Por uma pedagogia da indignação


Em 1997 aconteceu um crime que chocou o Brasil: cinco jovens atearam fogo em um índio que dormia em um ponto de ônibus na capital federal, Brasília. O cacique Galdino dos Santos, da tribo Pataxó no Sul da Bahia, ainda foi levado ao hospital, porém não resistiu. Os assassinos, jovens de classe média entre 17 e 19 anos de idade, afirmaram que a intenção era “dar um susto” no índio e que tudo não passaria de uma “brincadeira”.

À época em que este crime aconteceu, eu tinha quase a mesma idade dos assassinos e lembro muito bem da repercussão e da revolta de boa parte das pessoas – e curiosamente o assassinato ocorreu um dia após a data escolhida para o “Dia do Índio” (19 de Abril). Na imprensa os especialistas em Psicologia, Educação e Sociologia, ao lado de jornalistas e opinião pública, tentavam entender o que se passava na cabeça de jovens de famílias de classe média com alto poder aquisitivo para que cometessem aquele ato bárbaro e cruel.

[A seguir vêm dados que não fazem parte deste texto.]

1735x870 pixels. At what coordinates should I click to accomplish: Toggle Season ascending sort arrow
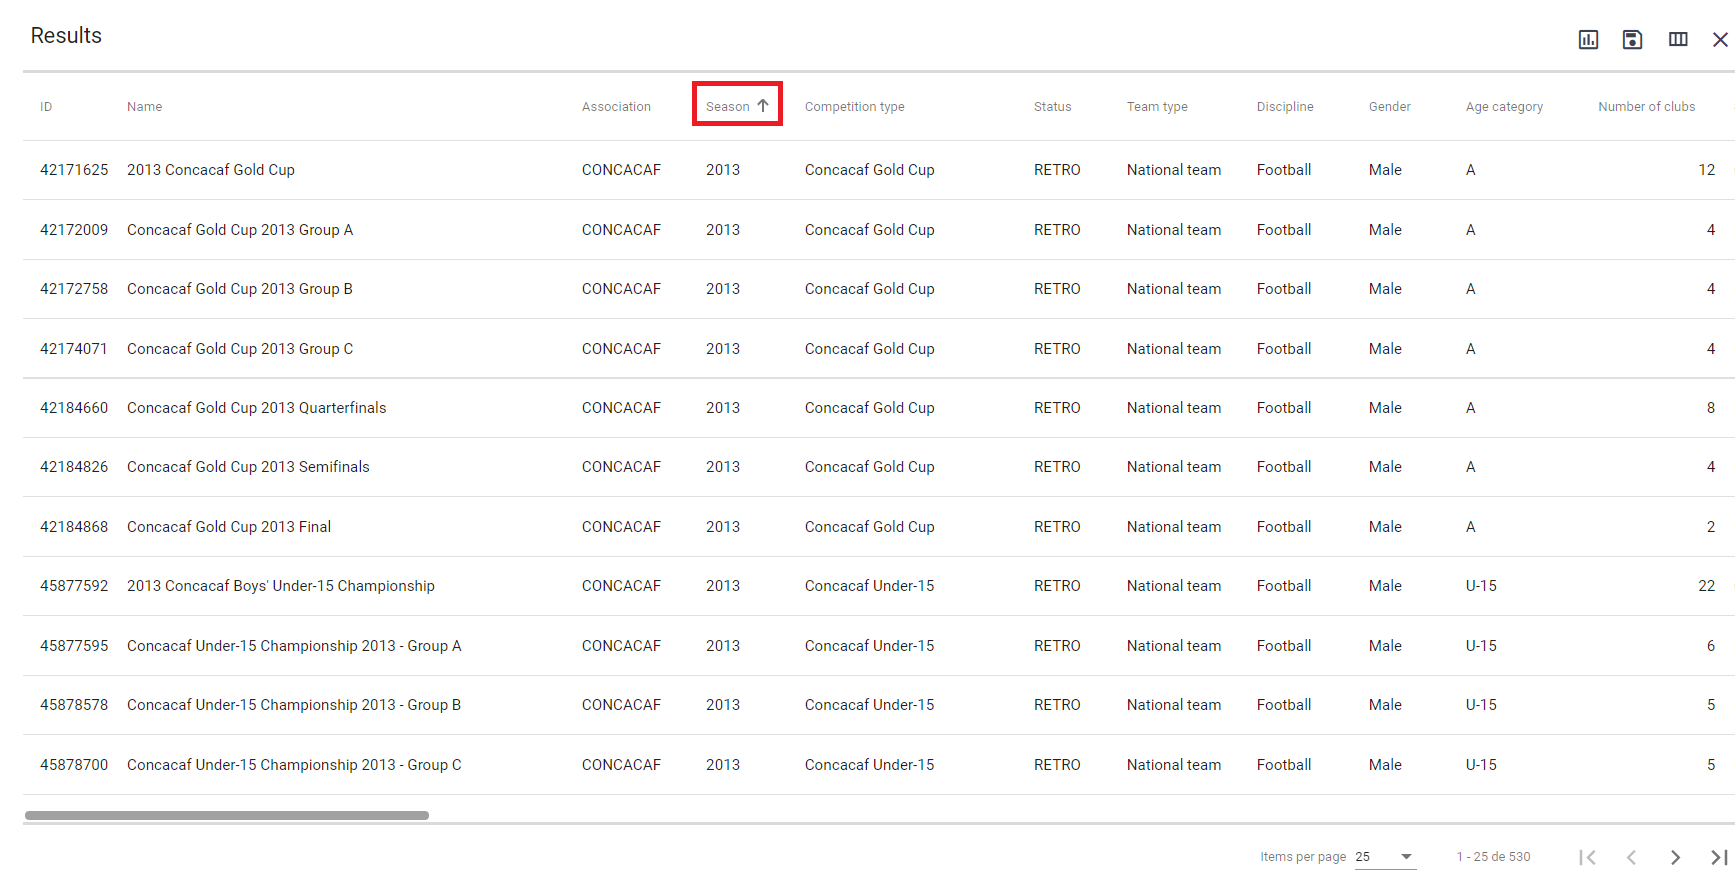pyautogui.click(x=763, y=106)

Naquele mesmo ano morreu Paulo Freire, um dos intelectuais mais celebrados do Brasil e grande referência em Educação. Um de seus últimos textos foi justamente sobre o assassinato do índio Pataxó, em forma de uma breve carta publicada alguns anos depois no livro “Pedagogia da Indignação – cartas pedagógicas e outros escritos”. (Editora Unesp)

Que coisa estranha, brincar de matar índio, de matar gente. Fico a pensar, aqui, mergulhado no abismo de uma profunda perplexidade, espantado diante da perversidade intolerável desses moços desgentificando-se, no ambiente em que decresceram em lugar de crescer.


DESGENTIFICAÇÃO

Eu lembrei de Pedagogia da Indignação e das palavras de Paulo Freire exatamente no momento em que o país passa por um choque diante de uma tragédia ocorrida em uma escola pública na cidade de Suzano, em São Paulo. Dois jovens entraram na escola Raul Brasil (de onde já foram alunos) e atiraram de modo aleatório, matando cinco estudantes, a coordenadora pedagógica e a inspetora da unidade. A tragédia seguiu o roteiro da Escola Columbine, nos Estados Unidos, onde dois jovens atiradores alvejaram 12 pessoas e se mataram ao final. A discussão nas redes sociais, imprensa e opinião pública tenta entender as motivações dos atiradores de 25 e 17 anos, respectivamente.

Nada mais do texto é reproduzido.